— WORK TASK —
Send back the line that contains "The height and width of the screenshot is (472, 680)." and all lines following it through the end of the data below, exactly, omitting pictures.

— MATERIALS PROVIDED —
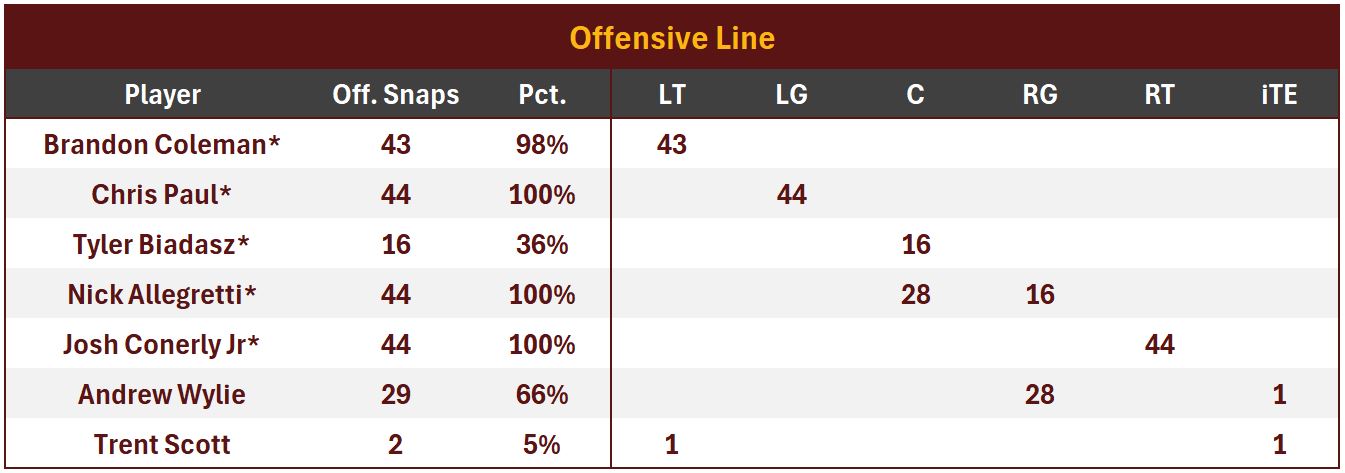Screen dimensions: 1345x473
Task: Click the Trent Scott player name
Action: 162,444
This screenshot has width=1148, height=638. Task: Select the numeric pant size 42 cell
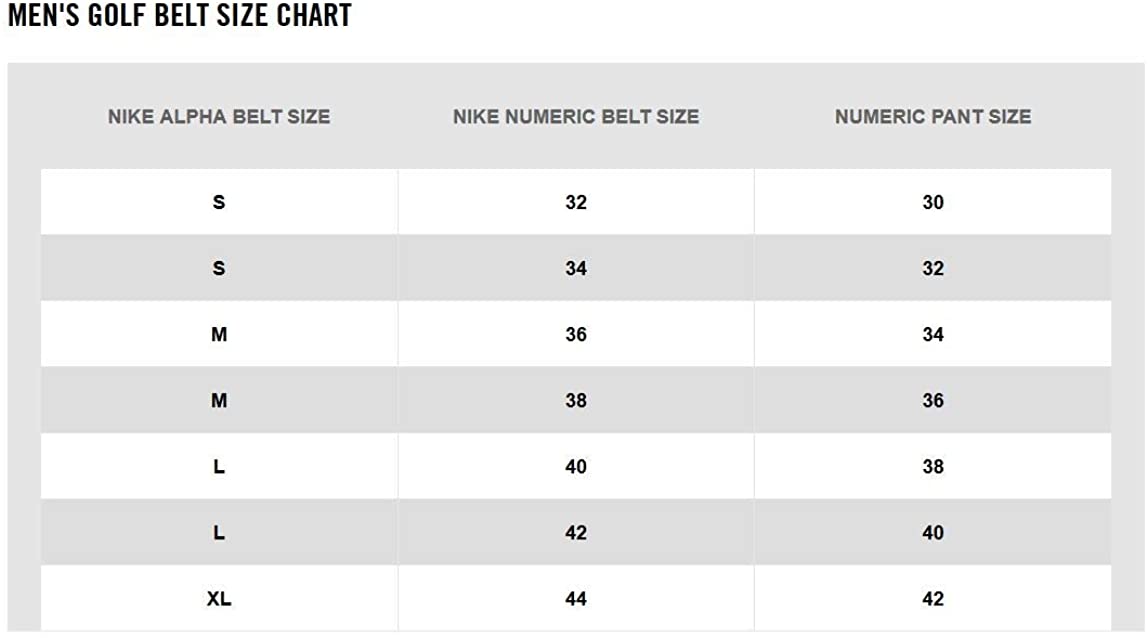pos(933,599)
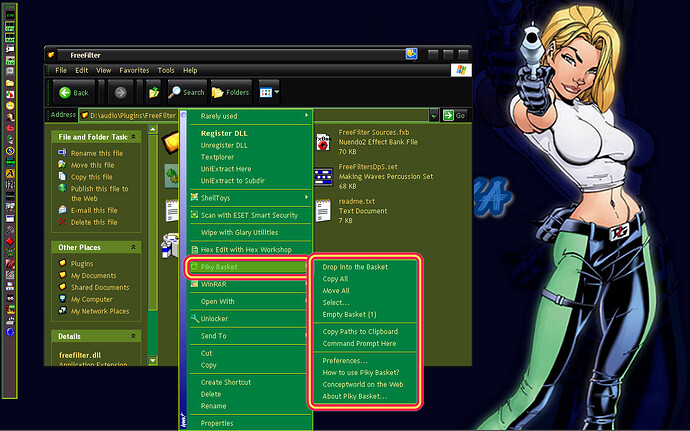Click the Forward navigation arrow icon
This screenshot has height=431, width=690.
[121, 93]
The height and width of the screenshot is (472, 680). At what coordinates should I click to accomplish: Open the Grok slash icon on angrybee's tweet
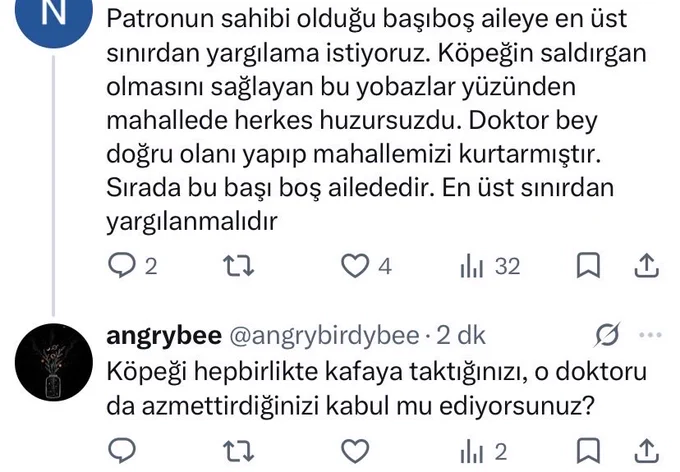coord(608,334)
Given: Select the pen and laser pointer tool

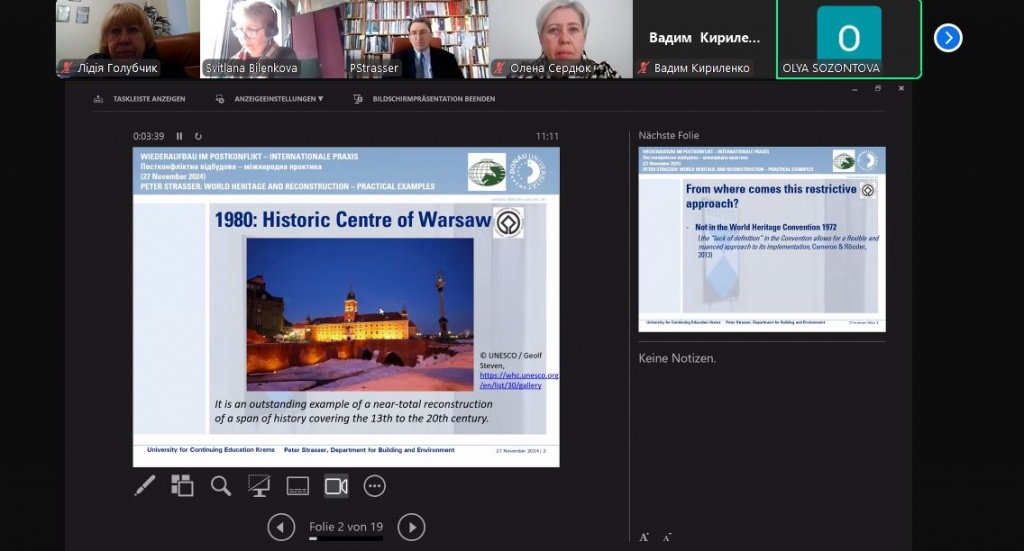Looking at the screenshot, I should coord(145,486).
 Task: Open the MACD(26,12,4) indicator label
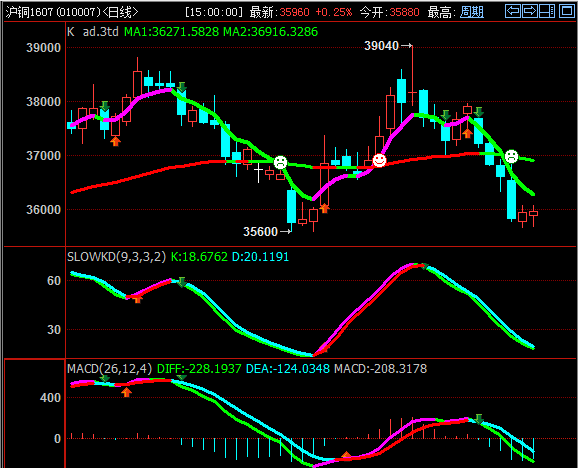point(109,369)
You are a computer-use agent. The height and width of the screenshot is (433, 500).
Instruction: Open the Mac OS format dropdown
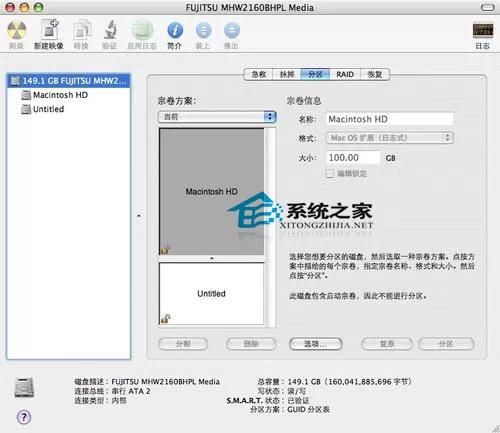pos(389,138)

— THE ANSWER —
The height and width of the screenshot is (472, 680). At what coordinates should I click to accomplish: Open the Grok slash icon on angrybee's tweet
coord(608,334)
Given: Select the pen and laser pointer tool

Looking at the screenshot, I should coord(145,486).
 Task: Open the MACD(26,12,4) indicator label
point(109,369)
You are a computer-use agent. The height and width of the screenshot is (433, 500).
Instruction: Open the Mac OS format dropdown
pos(389,138)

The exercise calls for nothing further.